On 5th March, 2004, Toshiba invited representatives of NPOs and NGOs involved in environmental issues to view the Toshiba Group Environmental Technology Exhibition and sought their opinions of Toshiba's environmental initiatives. This resulted in an animated exchange of opinions, primarily about topics related to products and sustainability.
|Date and time||March 5,2004|
|Theme||Opinions and Impressions Concerning Toshiba's Overall Environmental Activities|
"Although you clearly understand that Toshiba is mindful of the environment, it's a product - centered exhibition and you don't see the people. I think Toshiba's environmental activities would be more persuasive if you could see the lifestyles of people working in the plants." Mr. Shikita "The fuel cell and wind power exhibit and the environment classes were very interesting. How about considering social volunteerism in corporate education and training programs, and incorporating education on preparing for a new life after retirement?" Mr. Mori Although I think you do an excellent job in your activities as a manufacturer, that's only natural. CSR is something over and above that people require of a company like Toshiba. I want to know about Toshiba's role in society and its style as a company that creates public infrastructure." Ms. Hoshino expressed interest in Toshiba's involvement with sustainability in its role as a company providing public infrastructure. In response, Mr. Hachiya of Toshiba's Environmental Protection Planning Division commented on the ideal posture of an environmentally sustainable company: "The balance between supply and demand has completely broken down on Earth. Awareness of this gave rise to the slogan "Committed to People, Committed to the Future. Toshiba."

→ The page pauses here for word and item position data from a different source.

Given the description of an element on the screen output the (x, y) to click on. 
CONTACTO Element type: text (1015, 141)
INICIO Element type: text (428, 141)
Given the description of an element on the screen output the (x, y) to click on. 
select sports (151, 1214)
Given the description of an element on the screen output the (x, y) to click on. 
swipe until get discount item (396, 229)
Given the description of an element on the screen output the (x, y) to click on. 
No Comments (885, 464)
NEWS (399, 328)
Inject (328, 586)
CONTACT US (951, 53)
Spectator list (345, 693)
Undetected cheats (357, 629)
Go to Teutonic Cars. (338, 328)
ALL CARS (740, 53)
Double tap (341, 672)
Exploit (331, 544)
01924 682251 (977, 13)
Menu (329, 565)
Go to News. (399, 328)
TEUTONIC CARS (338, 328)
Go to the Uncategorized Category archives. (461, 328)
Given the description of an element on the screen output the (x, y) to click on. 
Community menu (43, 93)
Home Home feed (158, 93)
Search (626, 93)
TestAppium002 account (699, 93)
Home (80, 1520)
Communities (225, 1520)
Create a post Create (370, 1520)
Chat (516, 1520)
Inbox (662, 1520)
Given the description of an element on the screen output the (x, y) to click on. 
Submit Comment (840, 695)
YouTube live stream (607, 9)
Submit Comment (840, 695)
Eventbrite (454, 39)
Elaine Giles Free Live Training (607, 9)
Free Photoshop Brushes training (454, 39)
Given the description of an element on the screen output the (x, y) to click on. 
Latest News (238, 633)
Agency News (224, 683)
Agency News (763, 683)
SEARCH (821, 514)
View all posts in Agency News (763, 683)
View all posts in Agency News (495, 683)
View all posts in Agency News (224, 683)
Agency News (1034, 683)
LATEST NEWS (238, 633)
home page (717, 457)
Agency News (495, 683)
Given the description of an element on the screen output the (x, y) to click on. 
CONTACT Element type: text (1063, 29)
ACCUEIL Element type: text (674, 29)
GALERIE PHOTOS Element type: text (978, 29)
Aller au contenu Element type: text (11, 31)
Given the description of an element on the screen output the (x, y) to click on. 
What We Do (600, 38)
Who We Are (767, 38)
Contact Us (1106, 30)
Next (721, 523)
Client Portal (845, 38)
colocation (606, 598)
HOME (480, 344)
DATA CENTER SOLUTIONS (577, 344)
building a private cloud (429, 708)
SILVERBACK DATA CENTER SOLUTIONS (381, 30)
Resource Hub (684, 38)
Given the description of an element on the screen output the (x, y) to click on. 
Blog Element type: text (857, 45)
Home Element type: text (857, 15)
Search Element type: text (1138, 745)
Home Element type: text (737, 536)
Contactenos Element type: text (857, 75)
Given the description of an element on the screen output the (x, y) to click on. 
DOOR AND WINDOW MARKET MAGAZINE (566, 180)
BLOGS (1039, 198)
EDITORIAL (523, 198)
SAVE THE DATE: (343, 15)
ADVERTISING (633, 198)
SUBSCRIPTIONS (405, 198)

"Even if you make environmentally conscious products, people don't know about it unless they buy and use them. The key is how to publicize the point to women in their 20s, 30s, and 40s who lead the way in home appliance consumption. There's a need for language that more effectively drives the point home to consumers." This comment from Ms. Rumi Sato, who administers an environmental NPO, succinctly expresses the point of view of homemakers regarding product selection. Ms. Kiyomi Wada believes that a feeling of happiness and women's sensibilities are also important: "It's good when products offer pleasure, joy, and a feeling of happiness in addition to ecology. I'm sure that is something that results from the feelings of the company's employees." Ms. Sato comments, "This is an age when people seek two types of satisfaction: their own happiness and environmental benefits. Consumers are certain to support companies that provide that satisfaction." There was general assent among the participants to Mr. Hachiya's proposal, "On the basis of the opinions we have received here, we would like to form partnerships with people in various environmental sectors and work to realize a sustainable society."
I think that it would be good to create a virtuous cycle of increased use of environmentally conscious products that leads to a more convenient and bountiful society.
For instance, in the coming years we will need thinking along the lines of borrowing a refrigerator for ten years from Toshiba and returning it after use.
I would like Toshiba to engage in more dialog with stakeholders active in specialized fields such as global warming prevention and environmental hormones. You are certain to receive proposals that can be implemented.
I want a venue where citizens can become directly involved in community building and product creation. Unless people can actually see things take place, they can't change society and won't feel motivated to participate.
If you create an atmosphere conducive to friendly, fruitful communication among everyone in the company, I think ideas for products that are not only environmentally sound but also make people happy will bubble to the surface.